Kementerian Pariwisata dan Ekonomi Kreatif mengubah strategi agar pariwisata dapat bertahan di tengah pandemi dan tumbuh secara berkualitas dan berkelanjutan. Tahun depan, pelaku usaha ditargetkan ikuti sertifikasi.
Oleh
Agnes Theodora
·5 menit baca
JAKARTA, KOMPAS — Pemerintah membenahi strategi industri pariwisata agar dapat bertahan di tengah pandemi Covid-19. Sektor yang paling terpuruk akibat pandemi ini diharapkan dapat tumbuh lebih berkualitas dan berkelanjutan.
Tahun depan, semua pelaku usaha di sektor pariwisata ditargetkan sudah terdaftar untuk mengikuti sertifikasi CHSE (cleanliness, health, safety, and environment sustainability). Sasarannya adalah usaha pariwisata, fasilitas terkait, lingkungan masyarakat, serta destinasi pariwisata guna memberikan jaminan kepada wisatawan dan masyarakat bahwa produk dan pelayanan yang diberikan sudah memenuhi protokol kebersihan, kesehatan, keselamatan, dan kelestarian lingkungan.

**KUTIPAN ENTRI:**
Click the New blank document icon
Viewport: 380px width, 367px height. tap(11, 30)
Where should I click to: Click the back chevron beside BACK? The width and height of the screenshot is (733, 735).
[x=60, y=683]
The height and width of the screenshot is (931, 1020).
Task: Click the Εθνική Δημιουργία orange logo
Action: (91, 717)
---
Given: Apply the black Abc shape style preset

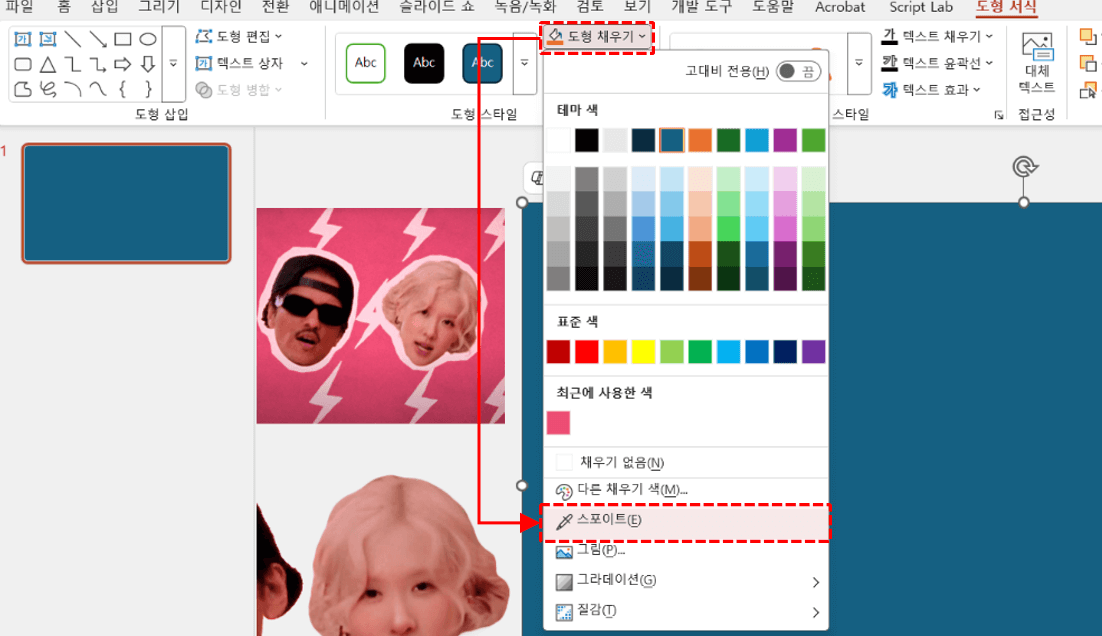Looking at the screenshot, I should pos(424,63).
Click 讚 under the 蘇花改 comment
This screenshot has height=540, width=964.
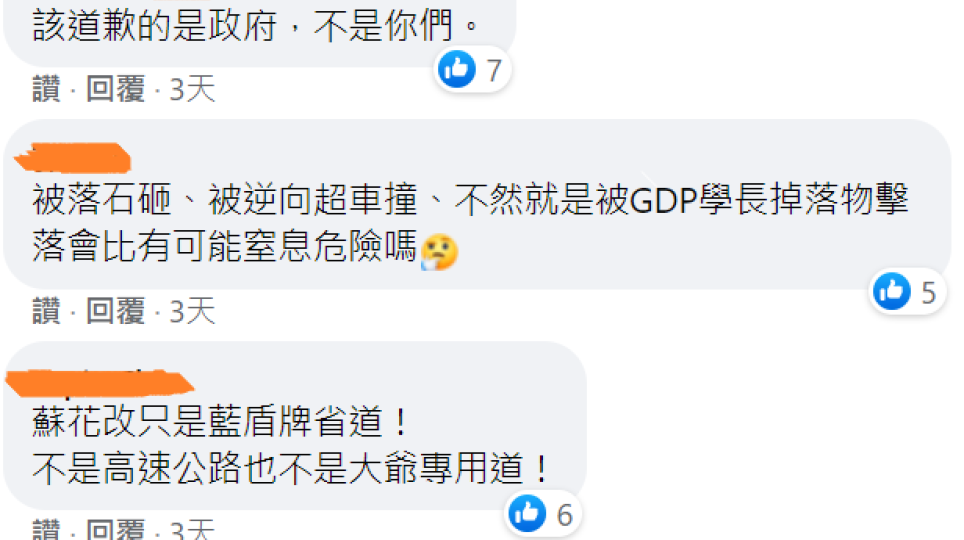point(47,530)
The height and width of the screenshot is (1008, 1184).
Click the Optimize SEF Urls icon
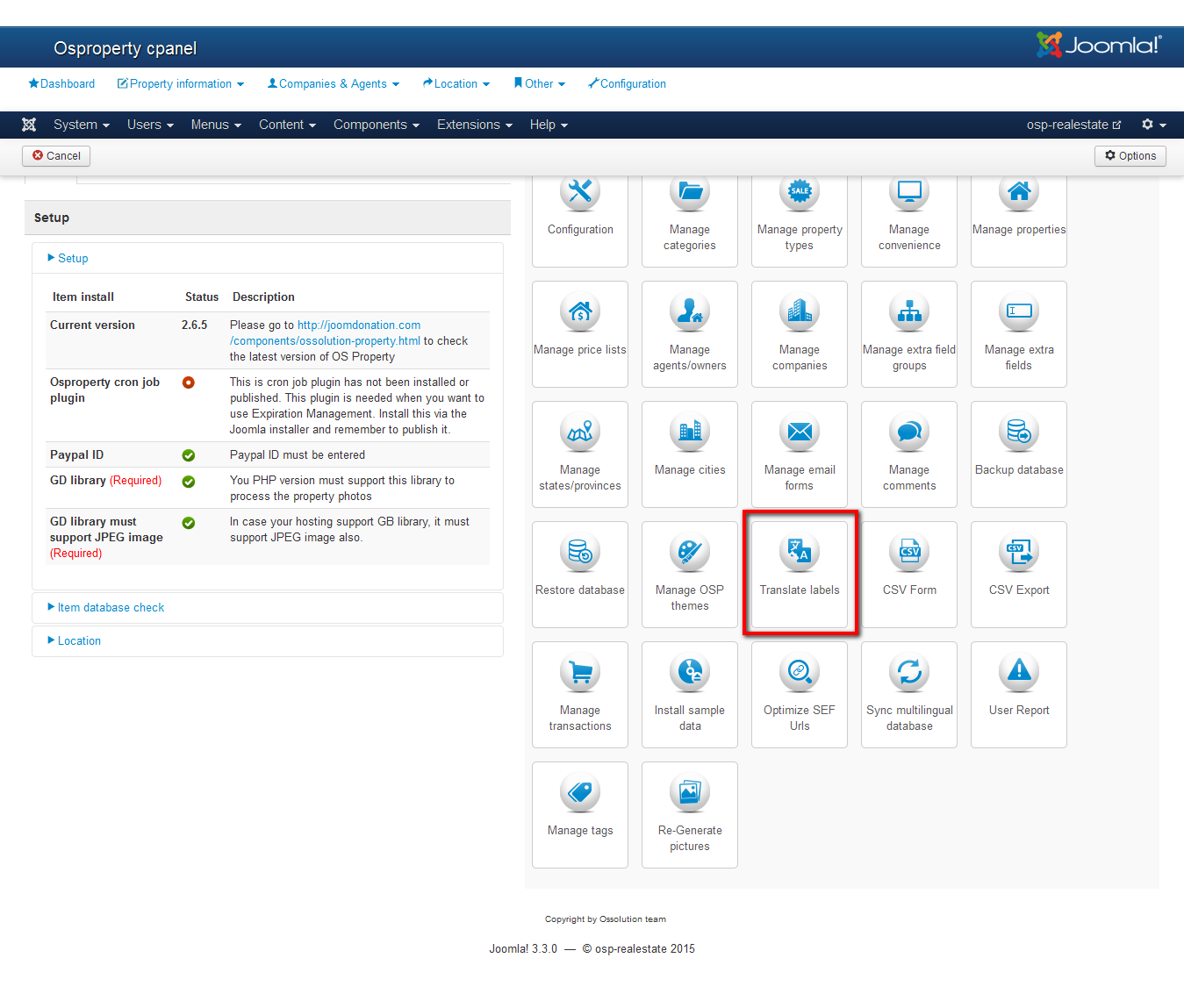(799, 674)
==
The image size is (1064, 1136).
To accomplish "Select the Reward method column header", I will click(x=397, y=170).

**BERDASARKAN INFORMASI:**
1. Menurut artikel tentang strategi pariwisata, apa kepanjangan CHSE?
2. Terjemahkan kalimat dari artikel tentang strategi pariwisata ini ke dalam bahasa Inggris: "Sektor yang paling terpuruk akibat pandemi ini diharapkan dapat tumbuh lebih berkualitas dan berkelanjutan."
3. Teruskan artikel tentang strategi pariwisata dengan satu paragraf baru setelah kalimat terakhirnya.
Entri tersebut tidak berhubungan dengan artikel tentang strategi pariwisata.

**JAWABAN BERURUTAN:**
1. Cleanliness, health, safety, and environment sustainability.

2. The sector hit hardest by the pandemic is expected to grow with better quality and greater sustainability.

3.
Menteri Pariwisata dan Ekonomi Kreatif/Kepala Badan Pariwisata dan Ekonomi Kreatif Wishnutama Kusubandio, Kamis (3/12/2020), mengatakan, momentum pandemi mendorong perlunya restrategi besar-besaran untuk membenahi dunia pariwisata ke depan. Pariwisata yang selama ini lebih berorientasi pada kuantitas atau target jumlah wisatawan sebanyak-banyaknya akan berfokus pada pariwisata yang berkualitas.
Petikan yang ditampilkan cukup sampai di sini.